Von der Seele reden


Von der Seele reden – der Kommentar von Prof. Dr. Klaus-Dieter Müller, Politik- und Medienwissenschaftler und Vorstand der „Stiftung: Christliche Werte leben“.
 
Montag, Mittwoch und Freitag, um 10:45 Uhr und 20:45 Uhr. Mehr Infos zur Stiftung auf www.christlichewerteleben.de


Wer stirbt an Corona?
 
Klaus Püschel räumt im September letzten Jahres sein Büro im Institut für Rechtsmedizin am Hamburger Universitätsklinikum Eppendorf. Der 68-Jährige machte zuletzt durch eine harte Aussage über Corona-Tote auf sich aufmerksam. In der Anfangszeit der Corona-Krise in Deutschland sagte Püschel, dass die Corona-Toten, die er untersucht hatte, sowieso gestorben wären. Heute sagt er: „Unsere Erfahrung mit den Corona-Toten war, dass sie alle schon vorher sehr krank waren und in ihrer Lebenserwartung sehr eingeschränkt“. Dafür hagelte es Kritik. „Es hat mir schon weh getan, dass einige das so aufgefasst haben, als wäre mir das Schicksal der Alten und Kranken egal. Denn das ist mitnichten der Fall.“ Nachfolger Püschels am UKE ist der 32 Jahre jüngeren Prof. Dr. Benjamin Ondruschka.
 
Jetzt meldet sich Ondruschka zu Wort: „In der Hansestadt wurden seit den ersten Todesfällen im März 2020 im Institut für Rechtsmedizin über 700 Verstorbene auf eine Sars-CoV-2-Infektion untersucht.
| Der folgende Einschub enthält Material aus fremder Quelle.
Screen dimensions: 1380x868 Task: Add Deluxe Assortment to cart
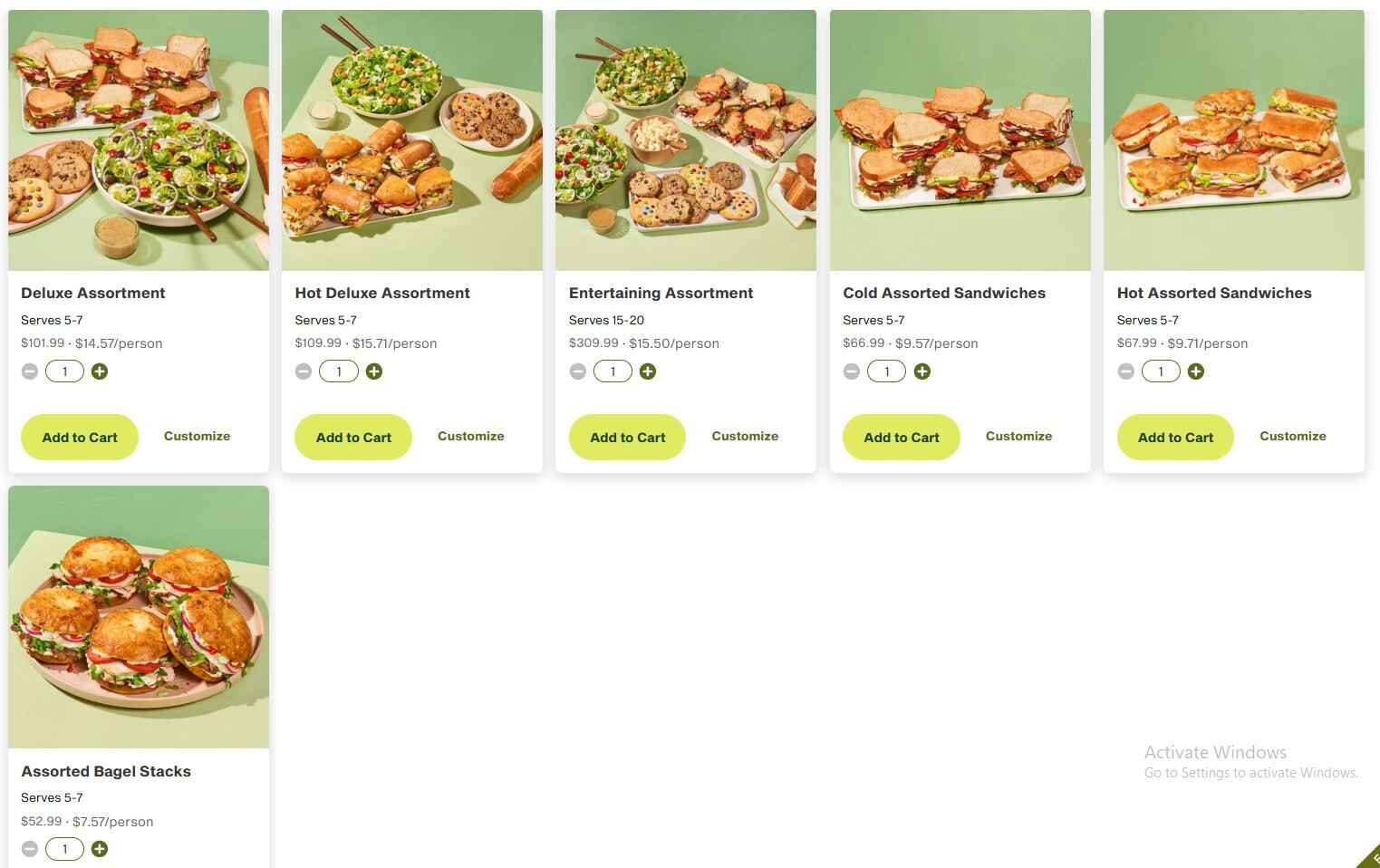(x=79, y=437)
Die Auswertung im Auftrag der Gesundheitsbehörde ergab: Bei 618 Fällen stellten die UKE-Mediziner eine Covid-19-Erkrankung als Todesursache fest. Konkret starben die meisten Infizierten an einer Pneumonie oder an den Folgen einer Thrombose. In sieben Prozent der Fälle waren die Verstorbenen zwar mit dem Sars-CoV-2-Erreger infiziert, die Infektion war aber nicht todesursächlich. Darüber hinaus entdeckten die UKE-Wissenschaftler, dass Hamburger Covid-19-Tote regelmäßig mehrere Vorerkrankungen hatten. 20 Prozent der Verstorbenen hatten den Angaben zufolge ein krankhaftes Übergewicht. Zu den häufigsten Vorerkrankungen zählen laut der Auswertung Bluthochdruck, eine chronische Niereninsuffizienz oder eine chronisch obstruktive Lungenerkrankung (COPD). Das Durchschnittsalter der Hamburger Corona-Toten betrug nach Angaben des Instituts 83 Jahre. 75 Prozent der Verstorbenen seien älter als 76 Jahre gewesen. Nur sieben Tote, also nur gut ein Prozent, waren jünger als 50 Jahre.
 
Die Rechtsmediziner des UKE haben nach eigenen Angaben auch dazu beigetragen, eine Corona-Erkrankung besser zu behandeln: Da das Virus eben oft zu Thrombosen führt, werden Patientinnen und Patienten inzwischen vorsorglich mit einem Blutverdünner behandelt – also wie bei einem Schlaganfall. “Zwar haben unsere Obduktionen der Verstorbenen gezeigt, dass die Covid-19-Erkrankten trotz der Gabe von Blutverdünnungsmitteln noch Blutgerinnsel in den Lungenschlagadern aufweisen konnten”, sagte Benjamin Ondruschka. In der statistischen Auswertung hätten sich aber längere Überlebenszeiten seit einer Therapieumstellung gezeigt. Außerdem wisse man aus klinischen Studien, dass auch Entzündungshemmer wirksam seien, ergänzte er im Interview mit dem Hamburg Journal im NDR Fernsehen. Fest steht für mich: Man kann offenbar die Risikogruppen sehr viel genauer beschreiben. Und ich wundere mich, dass solche ernst zu nehmenden seriösen Ergebnisse nicht viel mehr in die Diskussionen und Maßnahmen einfließen. Je mehr man sich mit dem Thema beschäftigt, desto größer werden die Zweifel, dass bei den Verantwortlichen die richtigen Entscheidungen getroffen werden.
 
Ich wünsche Ihnen einen glücklichen Tag, aber Achtsamkeit ist allemal geboten.